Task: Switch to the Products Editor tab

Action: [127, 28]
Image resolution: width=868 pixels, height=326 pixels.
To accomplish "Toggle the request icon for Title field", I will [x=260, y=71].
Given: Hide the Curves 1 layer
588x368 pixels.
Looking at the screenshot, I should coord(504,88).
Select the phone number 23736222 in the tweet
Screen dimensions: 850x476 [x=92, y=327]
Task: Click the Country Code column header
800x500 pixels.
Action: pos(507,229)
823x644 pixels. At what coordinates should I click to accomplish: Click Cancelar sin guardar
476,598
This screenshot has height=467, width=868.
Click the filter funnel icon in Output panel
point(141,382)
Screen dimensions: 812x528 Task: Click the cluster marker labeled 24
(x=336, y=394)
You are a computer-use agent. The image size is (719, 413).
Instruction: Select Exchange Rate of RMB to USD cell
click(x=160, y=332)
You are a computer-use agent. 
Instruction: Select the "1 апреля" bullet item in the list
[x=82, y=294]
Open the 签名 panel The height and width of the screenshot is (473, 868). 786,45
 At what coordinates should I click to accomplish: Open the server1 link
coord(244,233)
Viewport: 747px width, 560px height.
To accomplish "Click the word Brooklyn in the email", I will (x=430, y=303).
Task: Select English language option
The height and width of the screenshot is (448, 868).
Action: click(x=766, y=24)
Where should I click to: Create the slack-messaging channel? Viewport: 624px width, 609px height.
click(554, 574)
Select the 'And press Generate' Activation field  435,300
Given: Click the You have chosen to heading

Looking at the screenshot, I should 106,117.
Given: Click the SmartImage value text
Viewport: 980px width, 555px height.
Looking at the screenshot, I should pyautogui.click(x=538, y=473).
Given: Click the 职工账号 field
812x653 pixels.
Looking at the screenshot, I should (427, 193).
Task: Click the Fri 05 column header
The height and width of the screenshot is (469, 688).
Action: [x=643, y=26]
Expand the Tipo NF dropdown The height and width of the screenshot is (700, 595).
▬▬▬
From the line that holds "812x653 pixels." to the last line of the records above, print each line exactly. Add nothing else.

812x653 pixels.
Looking at the screenshot, I should (427, 193).
Task: Click the Fri 05 column header
The height and width of the screenshot is (469, 688).
Action: [x=643, y=26]
Expand the Tipo NF dropdown The height and width of the screenshot is (700, 595).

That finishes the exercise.